RISKS AND UNCERTAINTIES
The Company is subject to a number of risks which may impair the Company’s business operations and its operating results and as a result could materially impact its business, results of operations, prospects and financial conditions. A detailed description of the risk factors associated with the Company and its business is contained in the Company’s 2020 AIF and MD&A for the fifty-two weeks ended January 30, 2021, which are available on the Company’s profile on SEDAR at www.sedar.com.
OUTLOOK
The COVID-19 pandemic has generated both opportunities and challenges for organizations globally, including the Company. In Q2 2021, under continuing COVID-19 restrictions, the Company has been able to continue operating in all of its business lines with minimal disruption. With respect to its retail operations, the Company was able to quickly adapt its business model in ways that protect public health and adopt new methods of servicing its customers such as Spark Fastlane™, online payment, and where permissible under applicable regulations, curbside pick-up and Spark Rapid Delivery services in certain jurisdictions prior to the pandemic. This is a very positive step in the Company’s ability to compete with the incumbent illegal, unregulated market which poses an additional threat to public health during this pandemic.
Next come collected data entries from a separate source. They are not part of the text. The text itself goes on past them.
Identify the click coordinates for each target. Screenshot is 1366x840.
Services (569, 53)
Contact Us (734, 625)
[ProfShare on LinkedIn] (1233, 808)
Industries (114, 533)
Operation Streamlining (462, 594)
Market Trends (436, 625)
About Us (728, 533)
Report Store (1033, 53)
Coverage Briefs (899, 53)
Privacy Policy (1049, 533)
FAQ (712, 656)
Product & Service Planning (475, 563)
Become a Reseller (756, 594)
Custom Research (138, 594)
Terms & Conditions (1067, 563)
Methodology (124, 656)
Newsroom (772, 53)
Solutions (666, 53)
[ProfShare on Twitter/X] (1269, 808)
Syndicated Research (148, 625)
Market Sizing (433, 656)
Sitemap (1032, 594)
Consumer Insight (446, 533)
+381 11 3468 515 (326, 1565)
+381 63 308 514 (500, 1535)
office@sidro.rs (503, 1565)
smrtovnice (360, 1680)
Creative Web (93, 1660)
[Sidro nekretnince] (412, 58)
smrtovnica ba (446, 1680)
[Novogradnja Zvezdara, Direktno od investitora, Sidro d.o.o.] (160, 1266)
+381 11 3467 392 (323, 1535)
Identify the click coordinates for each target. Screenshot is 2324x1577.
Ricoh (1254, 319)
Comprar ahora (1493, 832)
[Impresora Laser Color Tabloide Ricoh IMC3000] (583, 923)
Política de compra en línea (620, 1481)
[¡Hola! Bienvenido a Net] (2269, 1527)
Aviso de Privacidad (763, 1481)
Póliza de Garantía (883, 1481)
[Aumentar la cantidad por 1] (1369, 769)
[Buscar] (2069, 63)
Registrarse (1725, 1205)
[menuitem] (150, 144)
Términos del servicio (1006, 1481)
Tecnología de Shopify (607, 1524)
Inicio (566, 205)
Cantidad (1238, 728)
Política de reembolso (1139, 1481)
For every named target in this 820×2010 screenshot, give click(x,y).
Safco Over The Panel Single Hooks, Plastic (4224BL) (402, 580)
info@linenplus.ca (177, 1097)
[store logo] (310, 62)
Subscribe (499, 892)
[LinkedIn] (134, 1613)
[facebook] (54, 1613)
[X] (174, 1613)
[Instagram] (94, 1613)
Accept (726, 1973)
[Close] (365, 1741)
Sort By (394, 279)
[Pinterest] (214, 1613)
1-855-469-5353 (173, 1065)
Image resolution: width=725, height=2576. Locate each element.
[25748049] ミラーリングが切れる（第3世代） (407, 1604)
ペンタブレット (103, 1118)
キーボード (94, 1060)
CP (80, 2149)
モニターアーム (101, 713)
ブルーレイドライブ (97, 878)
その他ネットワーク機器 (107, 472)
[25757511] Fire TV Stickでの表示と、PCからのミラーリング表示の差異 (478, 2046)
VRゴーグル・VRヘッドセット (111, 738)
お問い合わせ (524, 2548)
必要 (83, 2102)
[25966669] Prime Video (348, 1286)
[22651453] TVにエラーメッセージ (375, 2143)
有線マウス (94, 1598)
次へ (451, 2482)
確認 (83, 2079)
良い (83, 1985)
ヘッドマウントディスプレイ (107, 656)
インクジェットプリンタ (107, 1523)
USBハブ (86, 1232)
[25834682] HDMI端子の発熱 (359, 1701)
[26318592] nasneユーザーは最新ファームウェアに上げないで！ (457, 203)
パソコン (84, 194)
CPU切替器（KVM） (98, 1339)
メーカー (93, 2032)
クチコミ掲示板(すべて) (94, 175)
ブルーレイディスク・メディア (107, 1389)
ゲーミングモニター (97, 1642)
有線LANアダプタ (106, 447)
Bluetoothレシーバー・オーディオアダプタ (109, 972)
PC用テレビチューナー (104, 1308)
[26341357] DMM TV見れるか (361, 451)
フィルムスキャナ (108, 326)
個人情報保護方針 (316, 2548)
As a result, of these actions, the Company to date has more than 310,000 Spark Perks™ members. The Spark Perks™ program collects data on consumer purchase behaviors to help the Company better understand the preferences of its customers and is also a robust, Cannabis Act compliant marketing platform which drives customer engagement and offers a tailored experience. This proprietary Retail 2.0 platform provides Fire & Flower’s customers with a convenient, personalized & curated shopping experience, whether online or in- store and has been proven as having the ability to rapidly adapt to changing economic, social and regulatory conditions as customer service models evolve. Leveraging powerful predictive analytics, Fire & Flower and our suppliers can ensure the right products are in the right location to meet customer demand and thereby drive sales and profitability for the Company.
The Company’s Open Fields distribution and wholesale operations continues to be a high performer and sets the Province of Saskatchewan as a testing-ground for private wholesaling and distribution. As the Province continues to open up the cannabis retail market, additional revenue opportunities through sales to external accounts are created, and Open Fields is poised to benefit. Additionally, the Company sees greater margins in the province of Saskatchewan as it is able to capture both wholesale and retail margins.
The Hifyre™ Digital Retail and Analytics Platform prepared the Company to rapidly deploy innovative business solutions before and during the current public health crisis. Hifyre also generates external revenue, and beyond the incumbent licensed producer customers, other customers include marketing, finance and market research groups seeking usable data and analysis. Additionally, the Hifyre™ Digital Retail and Analytics Platform is a white-label Software-as-a-service (SaaS) retail platform that is licensed to regulated cannabis retailers in emerging international markets. Through strategic software alliances the Hifyre™ Digital Retail and Analytics Platform provides a data-driven, shop-in-a-box rollout for retailers.